The goal here is an exact copy of the entries below, without their pictures.
--- START ---
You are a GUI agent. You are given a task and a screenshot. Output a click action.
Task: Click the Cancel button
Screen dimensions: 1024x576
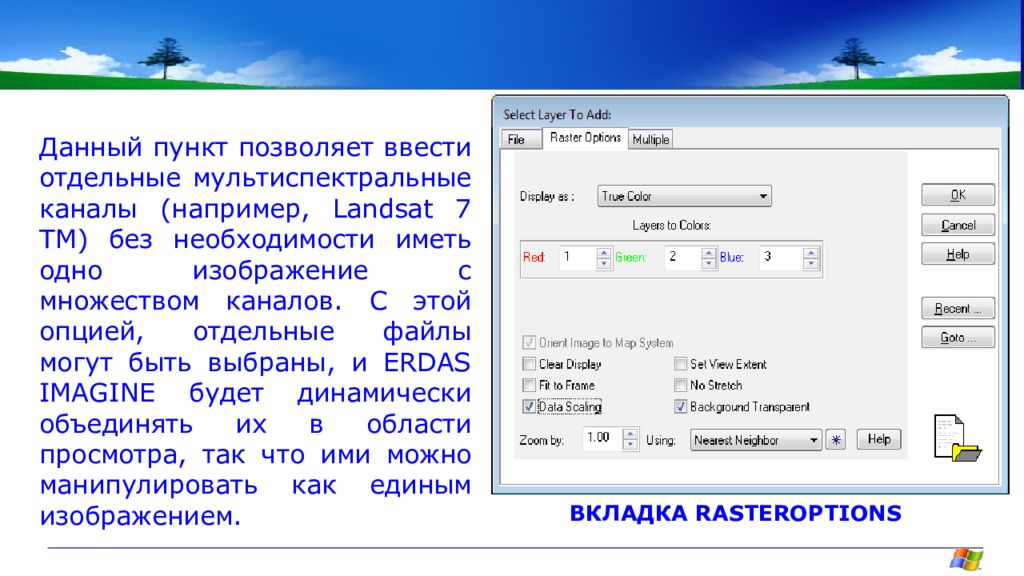(x=958, y=226)

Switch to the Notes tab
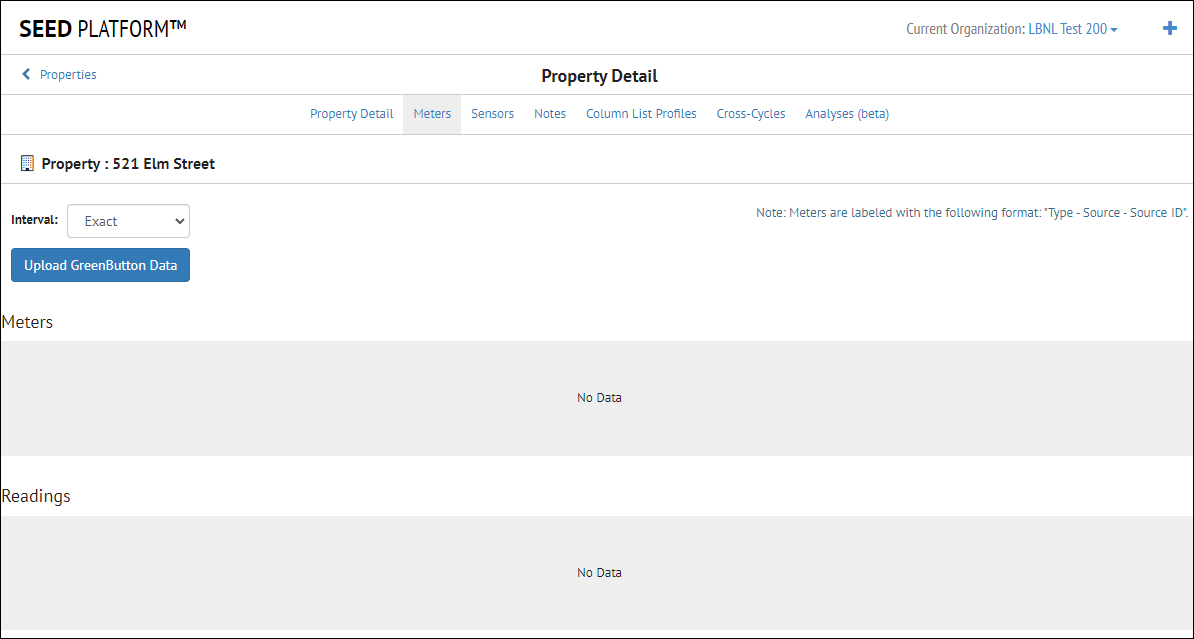click(x=550, y=113)
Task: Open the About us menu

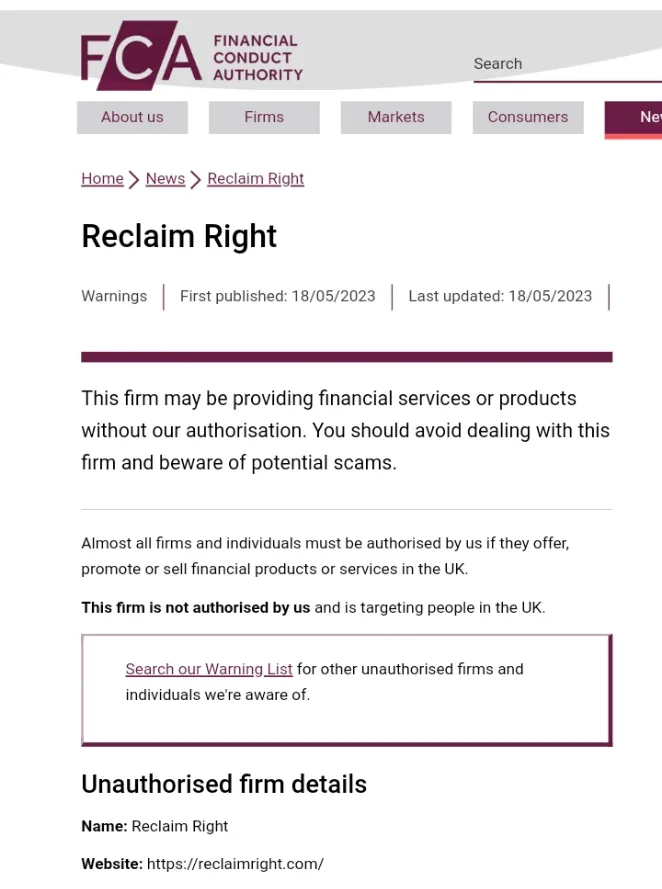Action: [132, 117]
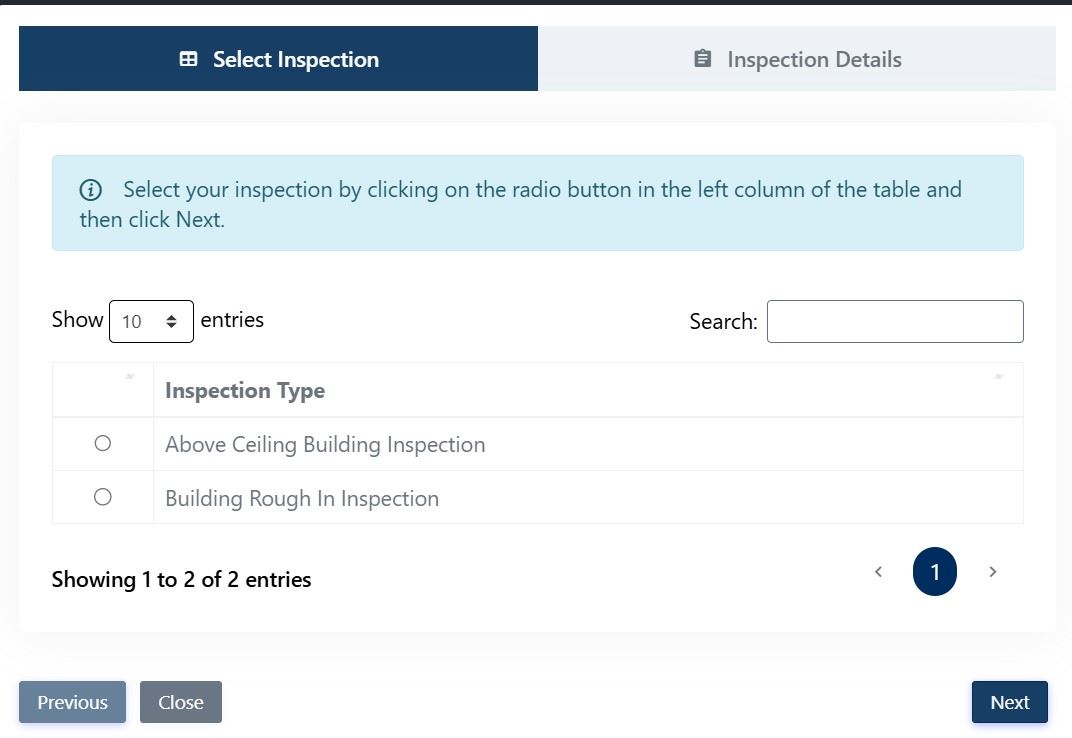This screenshot has height=738, width=1072.
Task: Select the Building Rough In Inspection radio button
Action: click(x=102, y=497)
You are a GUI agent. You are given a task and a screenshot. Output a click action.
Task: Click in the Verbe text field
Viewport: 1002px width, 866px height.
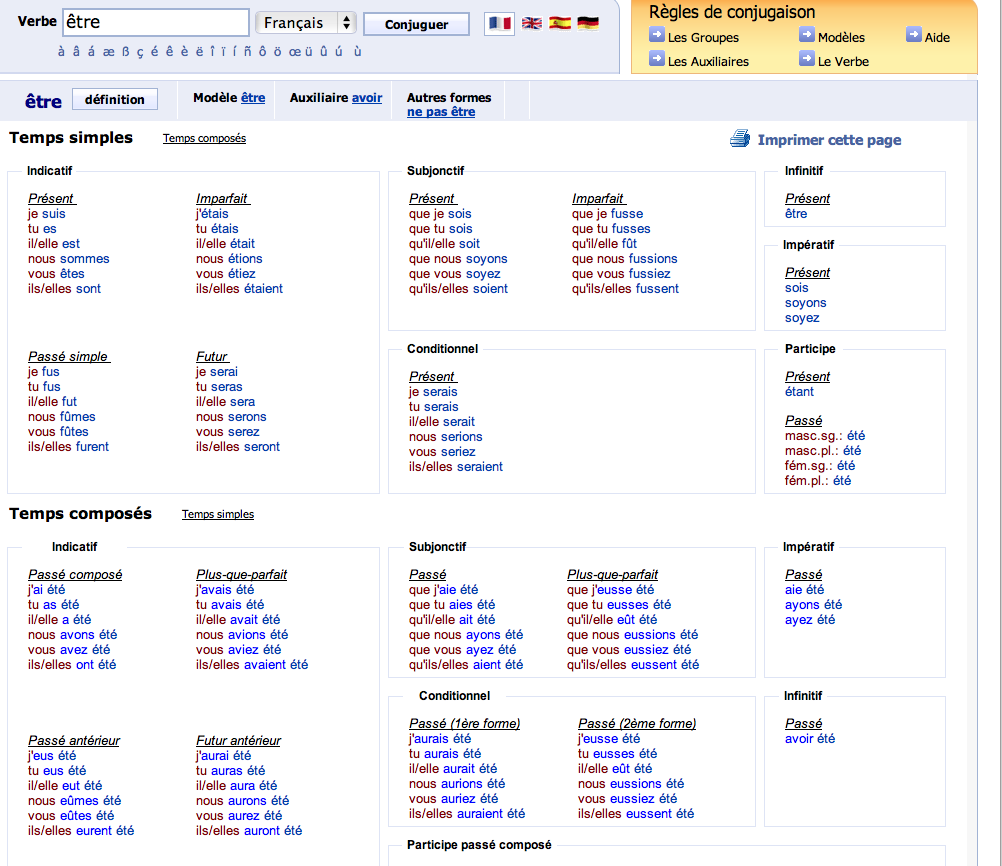pos(155,23)
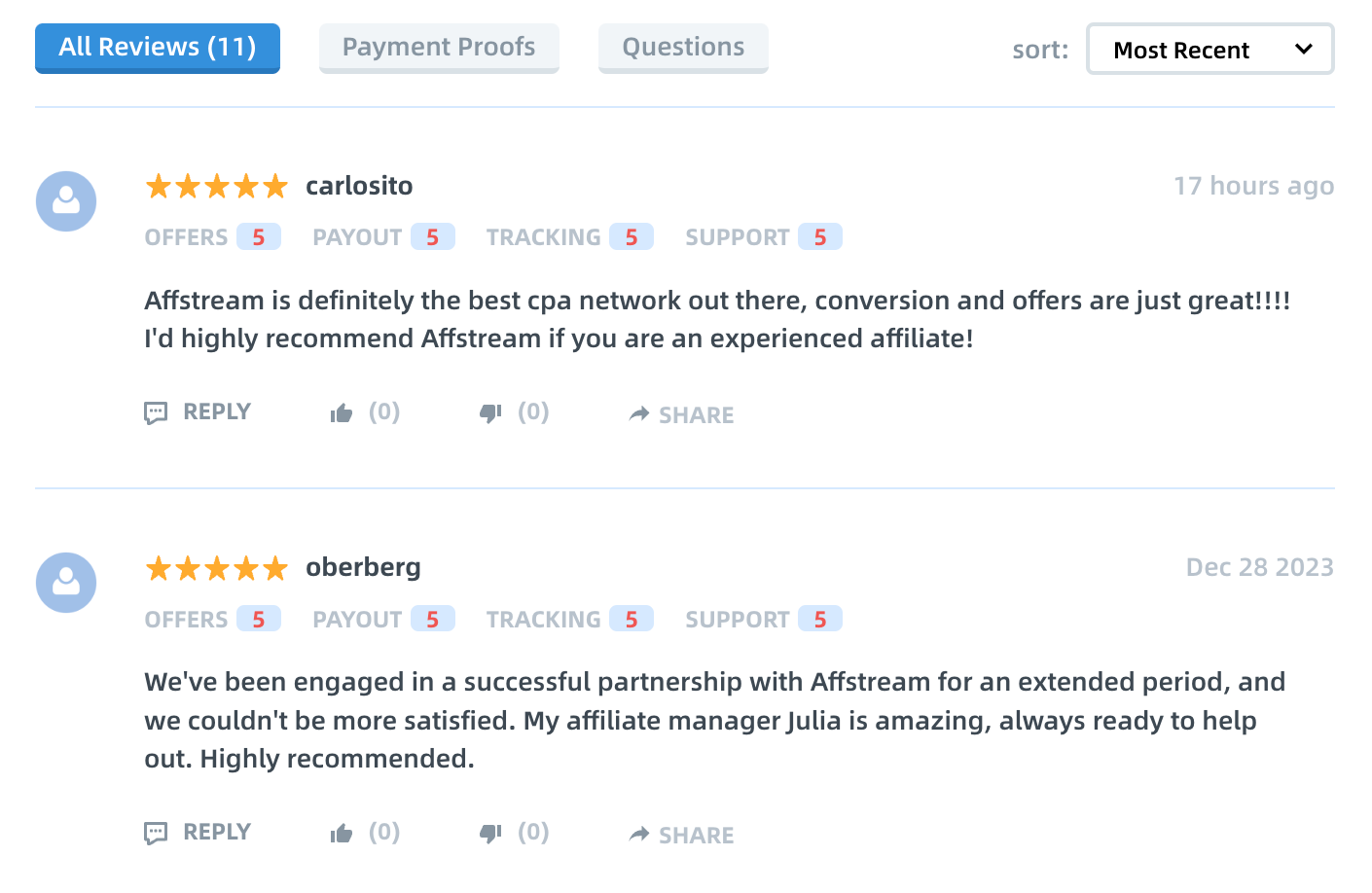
--- END ---
■ **EXERCISE ANSWER**:
You are a GUI agent. You are given a task and a screenshot. Output a click action.
Task: Click the Cancel button
Screen dimensions: 1024x576
(x=958, y=226)

Switch to the Notes tab
click(x=550, y=113)
Task: Open the About us menu

Action: [132, 117]
This screenshot has height=738, width=1072.
Task: Select the Building Rough In Inspection radio button
Action: click(x=102, y=497)
You are a GUI agent. You are given a task and a screenshot. Output a click action.
Task: Click in the Verbe text field
Viewport: 1002px width, 866px height.
pos(155,23)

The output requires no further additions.